- Currencies are most likely to gyrate on a Fed surprise
- Global foreign-exchange volatility rises to one-month high
Goldman Sachs Group Inc. sees the pound, the yen and the New Zealand dollar as most vulnerable to a potential surprise from Federal Reserve Chair Janet Yellen’s Aug. 26 speech at the annual monetary-policy symposium in Jackson Hole, Wyoming.
The three currencies have been most sensitive to changes in two-year interest-rate differentials between the U.S. and their respective markets during the past three months, according to research by analysts Robin Brooks and Michael Cahill. A move in the differential by 0.1 percentage point in favor of the dollar could push the pound 1.5 percent lower, the research shows.
Yellen’s speech on the Fed’s monetary-policy toolkit in two days is widely expected to give clues on the path of U.S. interest rates and has pushed global currency volatility to a one-month high. Investors’ sentiment has shifted back and forth in recent weeks on how aggressive the Fed will be in its approach to monetary tightening after it raised borrowing costs in December for the first time since June 2006.
“While the direction of recent Fed commentary has no doubt been dovish, it is also fair to say that Fed communications have been erratic this year,” Brooks and Cahill wrote in their note to clients. Goldman Sachs is the world’s seventh-largest currency trader by market share, according to Euromoney magazine. “The pound, the yen and the New Zealand dollar should react most in the event of a surprise on Friday."
A JPMorgan Chase & Co. gauge of global currency price swings was at 10.31 as of 5 p.m. in New York, matching the highest since July 25. The Bloomberg Dollar Spot Index, which tracks the currency against 10 peers, rose 0.2 percent. The U.S. currency strengthened 0.4 percent to $1.1264 per euro and added 0.2 percent to 100.45 yen.

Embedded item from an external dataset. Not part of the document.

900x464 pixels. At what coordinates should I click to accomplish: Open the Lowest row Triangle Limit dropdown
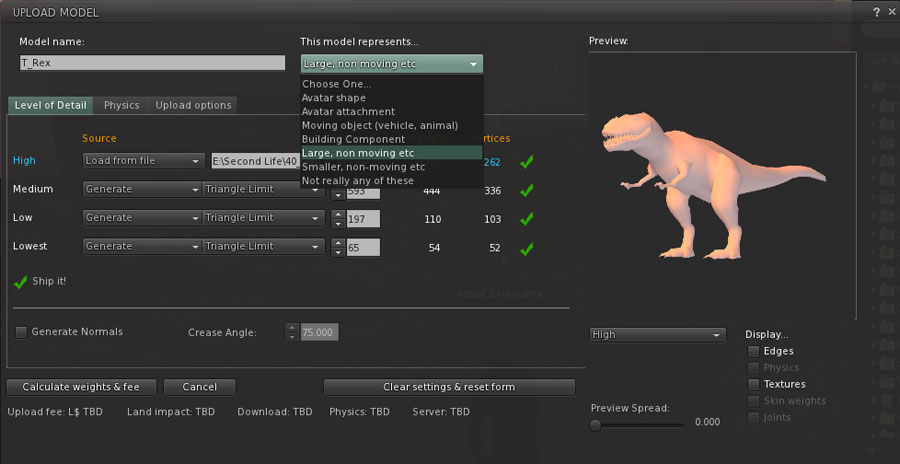point(263,247)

The probability of a U.S. rate increase at the Fed’s next meeting on Sept. 21 rose to 28 percent from 24 percent at the start of this week, and the chances by the end of the year are 54 percent, according to data compiled by Bloomberg from fed fund futures.
“It is fairly quiet on the volumes front, which means when something does go through -- even if it is in small size -- you are prone to more volatility or jumpy markets,” said Mazen Issa, a senior foreign-exchange strategist at Toronto-Dominion Bank in New York, who sees the outlook for the dollar skewed toward strengthening. “The U.S. dollar has sold off enough in recent weeks that the risks look asymmetric to the topside.”